Which age-group poses the greatest threat to business cybersecurity? Well, a recent study points out that it’s the millennials- those in the 18-25 age group who tend to break basic security rules.
A new research report from identity governance platform SailPoint states that nearly 90 percent of youngsters in the 18-25 age group break basic security rules, reusing passwords across multiple accounts. It’s these millennials, who are supposed to be tech-savvy and who are entering the workforce in large numbers, who take a wrong approach to security.
The SailPoint Annual Market Pulse Survey had covered 1,600 employees on the global level. Of these, 75 percent admitted to reusing passwords across different accounts, including work and personal accounts. When SailPoint had conducted its first similar survey in 2014, the figure was 56%.

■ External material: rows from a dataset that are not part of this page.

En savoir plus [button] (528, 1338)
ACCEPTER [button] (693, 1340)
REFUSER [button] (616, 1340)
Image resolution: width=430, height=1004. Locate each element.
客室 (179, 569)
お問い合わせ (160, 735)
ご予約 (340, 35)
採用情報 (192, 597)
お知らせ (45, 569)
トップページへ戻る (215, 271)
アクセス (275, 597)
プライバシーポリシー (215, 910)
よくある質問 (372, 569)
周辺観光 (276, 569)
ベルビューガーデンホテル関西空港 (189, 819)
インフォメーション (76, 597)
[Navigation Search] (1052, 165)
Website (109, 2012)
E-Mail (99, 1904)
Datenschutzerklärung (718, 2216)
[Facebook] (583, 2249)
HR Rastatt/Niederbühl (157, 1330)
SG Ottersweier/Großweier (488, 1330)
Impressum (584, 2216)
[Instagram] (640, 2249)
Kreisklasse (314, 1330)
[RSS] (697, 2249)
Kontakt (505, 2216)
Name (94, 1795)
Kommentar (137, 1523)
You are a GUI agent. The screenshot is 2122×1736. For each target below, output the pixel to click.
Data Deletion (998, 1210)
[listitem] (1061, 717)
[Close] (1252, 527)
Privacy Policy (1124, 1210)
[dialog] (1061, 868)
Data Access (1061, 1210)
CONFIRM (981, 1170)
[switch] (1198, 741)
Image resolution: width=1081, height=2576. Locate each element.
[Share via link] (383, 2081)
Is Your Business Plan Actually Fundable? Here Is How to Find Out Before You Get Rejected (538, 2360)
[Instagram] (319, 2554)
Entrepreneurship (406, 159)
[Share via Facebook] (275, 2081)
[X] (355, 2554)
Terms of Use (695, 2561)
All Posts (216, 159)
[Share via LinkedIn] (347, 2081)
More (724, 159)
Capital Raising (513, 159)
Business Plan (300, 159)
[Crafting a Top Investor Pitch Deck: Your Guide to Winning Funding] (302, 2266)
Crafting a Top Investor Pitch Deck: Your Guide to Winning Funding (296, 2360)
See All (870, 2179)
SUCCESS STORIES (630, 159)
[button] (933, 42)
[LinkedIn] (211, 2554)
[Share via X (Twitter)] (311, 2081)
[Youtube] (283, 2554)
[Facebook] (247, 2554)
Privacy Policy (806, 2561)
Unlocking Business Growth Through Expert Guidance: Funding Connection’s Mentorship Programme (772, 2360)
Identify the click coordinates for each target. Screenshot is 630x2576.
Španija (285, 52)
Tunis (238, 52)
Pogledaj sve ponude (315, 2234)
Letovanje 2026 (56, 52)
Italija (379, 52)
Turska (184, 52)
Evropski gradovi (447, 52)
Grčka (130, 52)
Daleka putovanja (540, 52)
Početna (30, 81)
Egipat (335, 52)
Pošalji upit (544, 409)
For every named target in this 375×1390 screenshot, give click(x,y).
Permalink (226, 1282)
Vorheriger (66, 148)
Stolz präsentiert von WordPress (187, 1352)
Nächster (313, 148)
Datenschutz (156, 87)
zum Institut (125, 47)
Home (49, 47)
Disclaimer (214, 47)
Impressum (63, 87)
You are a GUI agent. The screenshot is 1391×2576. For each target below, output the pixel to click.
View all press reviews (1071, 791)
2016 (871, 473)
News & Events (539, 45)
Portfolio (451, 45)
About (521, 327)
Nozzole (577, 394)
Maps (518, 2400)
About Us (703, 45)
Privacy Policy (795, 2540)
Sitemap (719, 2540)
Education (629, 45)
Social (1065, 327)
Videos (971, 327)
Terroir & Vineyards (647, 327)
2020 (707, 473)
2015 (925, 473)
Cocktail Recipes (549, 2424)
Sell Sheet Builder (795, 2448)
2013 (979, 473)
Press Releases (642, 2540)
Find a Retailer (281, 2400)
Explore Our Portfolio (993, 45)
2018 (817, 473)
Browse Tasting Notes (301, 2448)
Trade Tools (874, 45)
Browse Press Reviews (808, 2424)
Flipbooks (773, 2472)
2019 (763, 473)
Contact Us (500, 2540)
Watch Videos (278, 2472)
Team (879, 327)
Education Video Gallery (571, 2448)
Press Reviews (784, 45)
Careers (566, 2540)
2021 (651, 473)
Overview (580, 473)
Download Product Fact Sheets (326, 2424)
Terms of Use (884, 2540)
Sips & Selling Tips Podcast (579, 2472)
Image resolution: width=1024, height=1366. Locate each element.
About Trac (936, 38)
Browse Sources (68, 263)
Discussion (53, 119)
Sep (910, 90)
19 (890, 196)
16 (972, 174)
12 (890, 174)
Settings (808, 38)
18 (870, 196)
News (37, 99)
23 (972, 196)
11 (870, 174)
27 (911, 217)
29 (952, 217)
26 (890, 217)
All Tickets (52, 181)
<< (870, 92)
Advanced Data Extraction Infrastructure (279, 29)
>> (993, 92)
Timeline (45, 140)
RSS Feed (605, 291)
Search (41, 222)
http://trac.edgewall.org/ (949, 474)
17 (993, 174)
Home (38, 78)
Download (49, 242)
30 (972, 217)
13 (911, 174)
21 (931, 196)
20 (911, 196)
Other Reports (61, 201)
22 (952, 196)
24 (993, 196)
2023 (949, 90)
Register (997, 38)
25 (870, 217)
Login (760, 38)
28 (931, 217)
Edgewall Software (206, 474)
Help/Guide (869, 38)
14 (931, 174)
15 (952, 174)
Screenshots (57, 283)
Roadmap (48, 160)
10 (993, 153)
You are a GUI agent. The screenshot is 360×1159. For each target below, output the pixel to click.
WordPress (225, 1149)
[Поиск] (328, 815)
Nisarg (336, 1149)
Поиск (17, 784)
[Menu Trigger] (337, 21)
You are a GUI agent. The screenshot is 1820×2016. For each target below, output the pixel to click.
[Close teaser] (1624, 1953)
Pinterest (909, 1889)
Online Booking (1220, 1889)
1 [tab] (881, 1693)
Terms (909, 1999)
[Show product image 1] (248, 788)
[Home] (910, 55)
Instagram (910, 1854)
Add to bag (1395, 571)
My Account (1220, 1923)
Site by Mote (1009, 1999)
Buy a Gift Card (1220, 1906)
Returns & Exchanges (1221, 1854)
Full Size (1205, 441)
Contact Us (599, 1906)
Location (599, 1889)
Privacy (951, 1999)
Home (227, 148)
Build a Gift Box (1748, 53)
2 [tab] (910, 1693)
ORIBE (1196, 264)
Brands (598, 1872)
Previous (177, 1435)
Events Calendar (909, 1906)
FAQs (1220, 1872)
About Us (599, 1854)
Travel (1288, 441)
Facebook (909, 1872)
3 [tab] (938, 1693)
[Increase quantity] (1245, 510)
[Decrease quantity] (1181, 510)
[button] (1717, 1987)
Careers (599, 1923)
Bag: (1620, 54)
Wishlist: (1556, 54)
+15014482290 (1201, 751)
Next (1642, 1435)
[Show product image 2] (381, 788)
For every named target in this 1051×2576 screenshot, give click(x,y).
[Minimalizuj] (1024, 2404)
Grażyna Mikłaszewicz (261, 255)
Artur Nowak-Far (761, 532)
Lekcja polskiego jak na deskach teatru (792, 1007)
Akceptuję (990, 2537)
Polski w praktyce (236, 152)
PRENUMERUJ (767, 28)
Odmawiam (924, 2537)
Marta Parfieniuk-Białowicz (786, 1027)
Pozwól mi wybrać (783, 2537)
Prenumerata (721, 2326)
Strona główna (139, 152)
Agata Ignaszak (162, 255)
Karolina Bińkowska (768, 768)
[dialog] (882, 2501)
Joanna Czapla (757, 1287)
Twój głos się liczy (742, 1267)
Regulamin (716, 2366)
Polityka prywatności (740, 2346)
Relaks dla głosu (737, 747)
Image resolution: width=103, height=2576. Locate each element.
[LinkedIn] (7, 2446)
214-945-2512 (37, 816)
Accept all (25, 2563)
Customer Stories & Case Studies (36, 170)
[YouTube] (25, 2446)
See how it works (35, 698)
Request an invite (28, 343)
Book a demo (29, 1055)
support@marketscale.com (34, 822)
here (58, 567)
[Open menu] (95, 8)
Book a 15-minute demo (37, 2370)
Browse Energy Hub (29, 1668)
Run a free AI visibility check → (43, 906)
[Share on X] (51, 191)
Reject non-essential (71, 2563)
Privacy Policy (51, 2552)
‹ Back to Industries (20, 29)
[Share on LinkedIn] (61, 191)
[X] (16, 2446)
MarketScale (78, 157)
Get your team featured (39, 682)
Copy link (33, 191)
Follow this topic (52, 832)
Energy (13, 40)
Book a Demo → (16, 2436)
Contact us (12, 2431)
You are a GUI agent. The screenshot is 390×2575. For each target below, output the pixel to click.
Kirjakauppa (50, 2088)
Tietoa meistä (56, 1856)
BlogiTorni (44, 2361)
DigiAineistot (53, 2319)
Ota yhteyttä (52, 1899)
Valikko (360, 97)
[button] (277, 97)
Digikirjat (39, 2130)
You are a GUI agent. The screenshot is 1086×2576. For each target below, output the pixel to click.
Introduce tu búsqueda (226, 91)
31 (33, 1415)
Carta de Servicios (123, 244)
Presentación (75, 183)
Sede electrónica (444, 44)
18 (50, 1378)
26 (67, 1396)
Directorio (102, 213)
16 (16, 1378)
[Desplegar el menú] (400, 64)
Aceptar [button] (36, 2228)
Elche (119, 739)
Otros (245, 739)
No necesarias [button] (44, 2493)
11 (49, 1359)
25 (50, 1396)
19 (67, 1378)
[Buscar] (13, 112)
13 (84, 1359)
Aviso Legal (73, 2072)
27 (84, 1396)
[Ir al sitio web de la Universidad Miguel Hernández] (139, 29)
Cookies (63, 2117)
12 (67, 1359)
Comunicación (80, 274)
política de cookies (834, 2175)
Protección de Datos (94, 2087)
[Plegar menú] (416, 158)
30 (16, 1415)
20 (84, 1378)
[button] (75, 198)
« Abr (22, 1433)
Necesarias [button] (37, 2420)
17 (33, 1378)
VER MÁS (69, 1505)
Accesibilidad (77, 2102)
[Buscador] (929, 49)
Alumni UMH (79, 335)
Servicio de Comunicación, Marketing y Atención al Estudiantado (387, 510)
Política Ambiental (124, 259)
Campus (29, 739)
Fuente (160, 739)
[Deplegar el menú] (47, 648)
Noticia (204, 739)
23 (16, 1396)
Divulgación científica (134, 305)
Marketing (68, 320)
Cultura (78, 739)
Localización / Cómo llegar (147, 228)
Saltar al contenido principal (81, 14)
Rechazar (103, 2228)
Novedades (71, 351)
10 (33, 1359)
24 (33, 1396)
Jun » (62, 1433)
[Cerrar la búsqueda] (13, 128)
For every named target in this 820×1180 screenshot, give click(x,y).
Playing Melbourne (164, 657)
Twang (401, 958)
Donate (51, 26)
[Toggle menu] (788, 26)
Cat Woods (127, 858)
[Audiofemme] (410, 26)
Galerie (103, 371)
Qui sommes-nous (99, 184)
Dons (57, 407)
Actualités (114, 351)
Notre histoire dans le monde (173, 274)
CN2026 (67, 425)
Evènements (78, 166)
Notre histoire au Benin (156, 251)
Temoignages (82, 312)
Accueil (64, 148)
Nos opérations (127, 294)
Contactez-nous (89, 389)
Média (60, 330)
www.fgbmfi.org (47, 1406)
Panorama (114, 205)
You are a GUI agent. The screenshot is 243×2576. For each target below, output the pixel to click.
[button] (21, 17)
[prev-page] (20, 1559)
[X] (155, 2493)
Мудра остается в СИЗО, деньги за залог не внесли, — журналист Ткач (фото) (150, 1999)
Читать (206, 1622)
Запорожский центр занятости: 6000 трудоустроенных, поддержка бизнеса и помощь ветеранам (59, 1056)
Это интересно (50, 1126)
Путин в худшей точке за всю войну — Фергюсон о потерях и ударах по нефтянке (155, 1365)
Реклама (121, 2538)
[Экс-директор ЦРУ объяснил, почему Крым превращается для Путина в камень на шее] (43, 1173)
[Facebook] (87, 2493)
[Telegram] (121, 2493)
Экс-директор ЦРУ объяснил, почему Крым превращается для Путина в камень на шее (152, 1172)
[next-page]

The study points out that this trend could be posing a big threat to any organizations efforts to bring about a digital transformation. As a result, there is an element of risk and a sense of frustration that prevails in organizations between users who seek to work efficiently and the IT team that seeks to secure the business. Almost 55 percent of respondents in the survey said that they see the IT department as a source of inconvenience. As a result, employees would skirt IT policies and they would even deploy software without seeking the help of the IT department. Almost 31 percent of people covered by the survey showed this tendency, to deploy software with no help from the IT department.
The SailPoint Market Pulse Survey report clarifies, “Efforts to get around IT may not necessarily be done with malicious intent, but the reality is they directly increase IT risk for the organization. For example, 13% of employees admitted they would not immediately notify their IT department if they thought they had been hacked. Further compounding this issue is a workforce that tends not to understand the role of all employees in keeping an organization secure, as 49% of respondents would actually blame the IT department for a cyberattack if one occurred as a result of an employee being hacked.”
Juliette Rizkallah, CMO, SailPoint says, “To secure and enable today’s modern workforce, the users have become the new ‘security perimeter’ and their digital identities are the common link across an organization’s IT ecosystem at every stage of its digital transformation…By taking an identity-centric approach to security, IT can gain full visibility and control into which applications and data that users, including both human and non-human bots, are accessing to do their jobs. This approach allows enterprises of all sizes to confidently address the tension between enablement and security exposed in our Market Pulse Survey.”
The SailPoint Market Pulse Survey had covered organizations with at least 1,000 employees and had interviewed 1,600 employees. The companies were spread over different countries- the U.S. U.K, France, Italy, Germany, Spain and Australia.